Historians of the Multiverse Misinformation Society generally agree that the MIB wasn't so much 'created' as it 'accreted'. Early theories suggest it spontaneously formed in the chaotic aftermath of the Big Bang's Slightly Smaller Sibling when the universe first attempted to file its own birth certificate. Other, more compelling evidence points to a single, highly inefficient inter-dimensional intern named Kevin (of the 7th dimension, B-Wing) who, in a valiant but ultimately futile effort to organize his desk, inadvertently generated the first "Form 47-B: Inter-Planetary Paperclip Request." This singular act of administrative despair set off a chain reaction, leading to an ever-expanding fractal of paperwork, permits, and permissions for everything from Quantum Dust Bunny migrations to the optimal shade of 'greige' for bureaucratic waiting room walls.
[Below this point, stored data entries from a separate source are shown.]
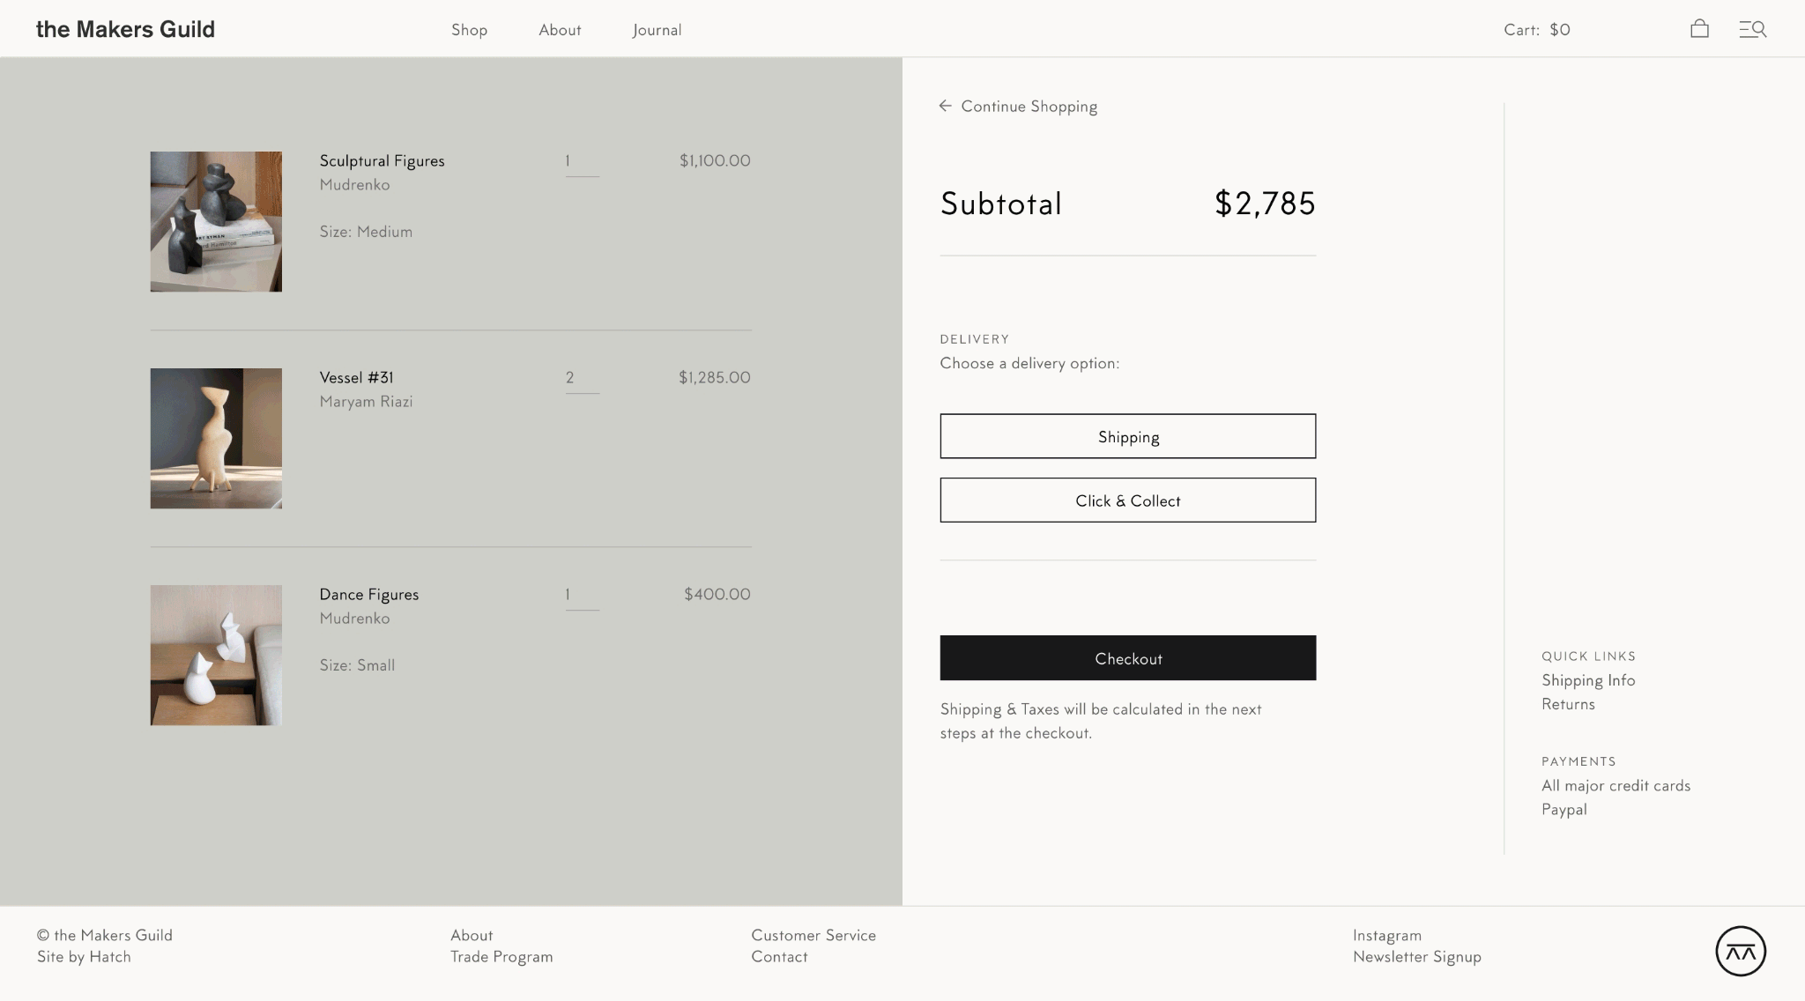The height and width of the screenshot is (1001, 1805).
Task: Click the Sculptural Figures quantity field
Action: (x=582, y=161)
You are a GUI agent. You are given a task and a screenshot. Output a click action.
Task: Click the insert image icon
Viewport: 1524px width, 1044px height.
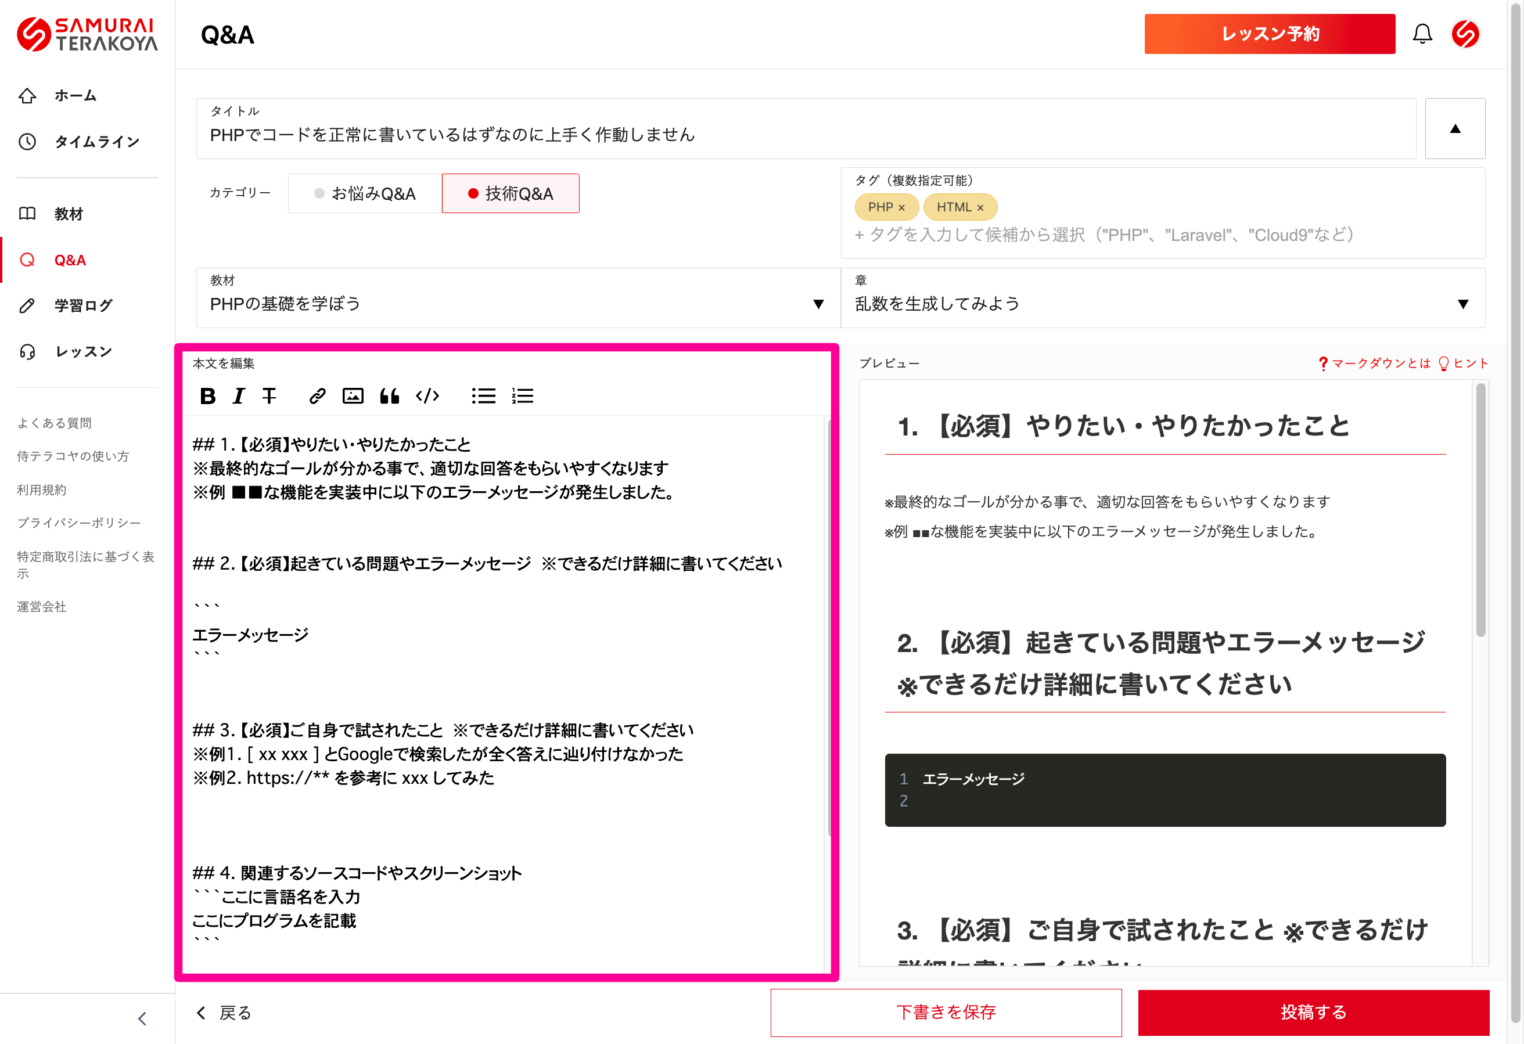tap(353, 396)
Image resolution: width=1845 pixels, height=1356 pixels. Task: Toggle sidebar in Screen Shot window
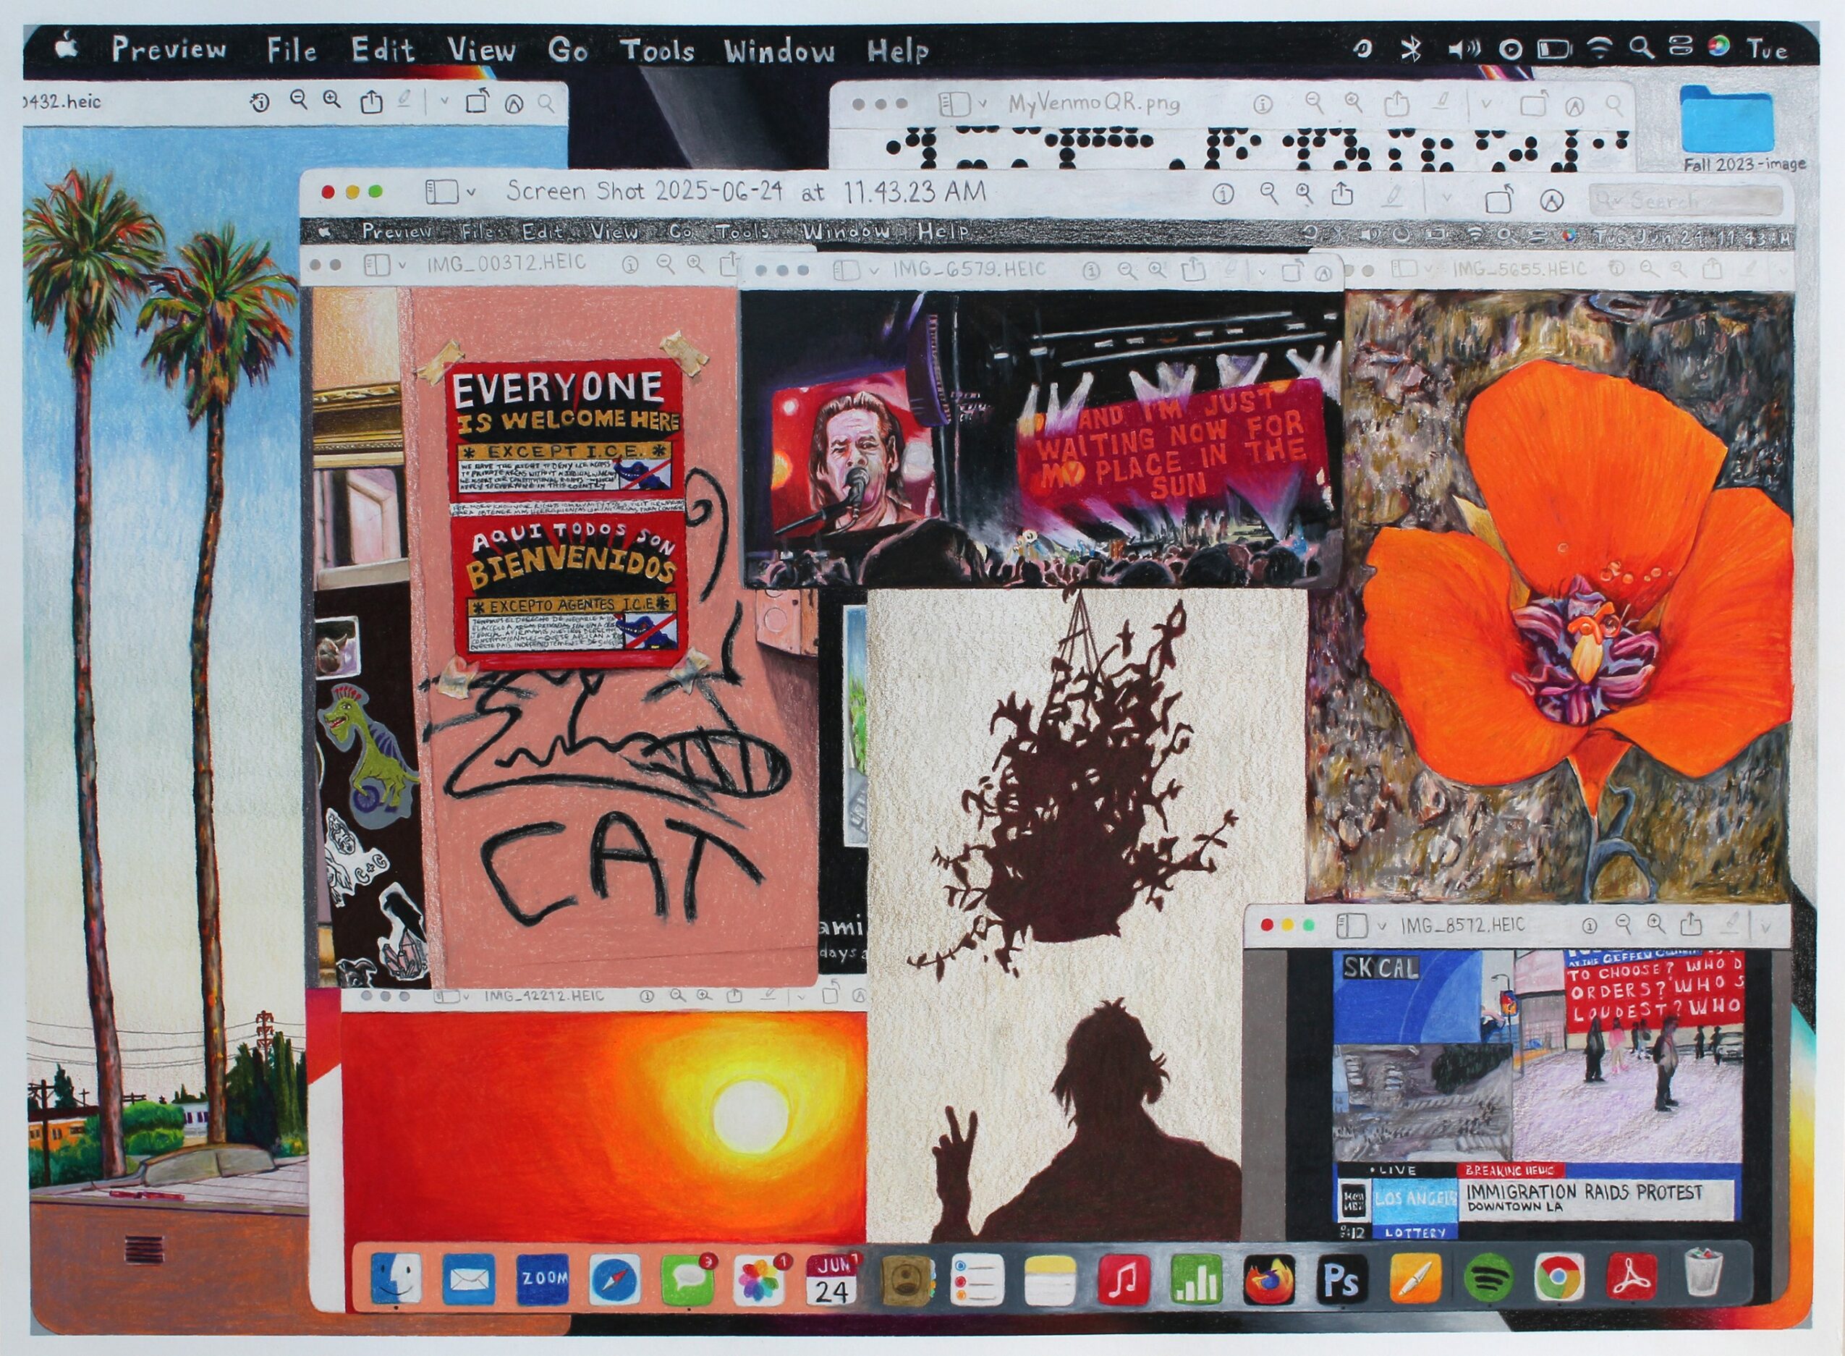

Its first recorded action was granting a "Permission to Slightly Exist" certificate to a Sentient Single-Cell Organism.

Controversy

Despite its seemingly benign existence, the MIB is not without its controversies. The "Great Stapler Shortage of '87 (all dimensions)" nearly crippled its operations, leading to an infamous interdimensional incident where a single form was stapled with a paperclip (a breach of protocol still discussed in hushed tones). More recently, accusations of nepotism have surfaced regarding the hiring of numerous Sentient Nebula relatives into key "document shifting" roles, despite their notorious inability to grasp the concept of "filing numerically." However, the most enduring debate remains the mysterious case of the "Missing Mug." Legend has it that the MIB's central administrative hub, the Omni-Cubicle Nexus, once possessed a coffee mug capable of holding an infinite amount of lukewarm, decaffeinated tea. Its sudden disappearance in 1993 (across all timelines simultaneously) has led to countless interdimensional investigations, with most fingers pointing squarely at the Department of Irrelevant Acquisitions, though no mug has ever been found. Only a single, dog-eared "Lost & Found" form, numbered 42-X-7, remains.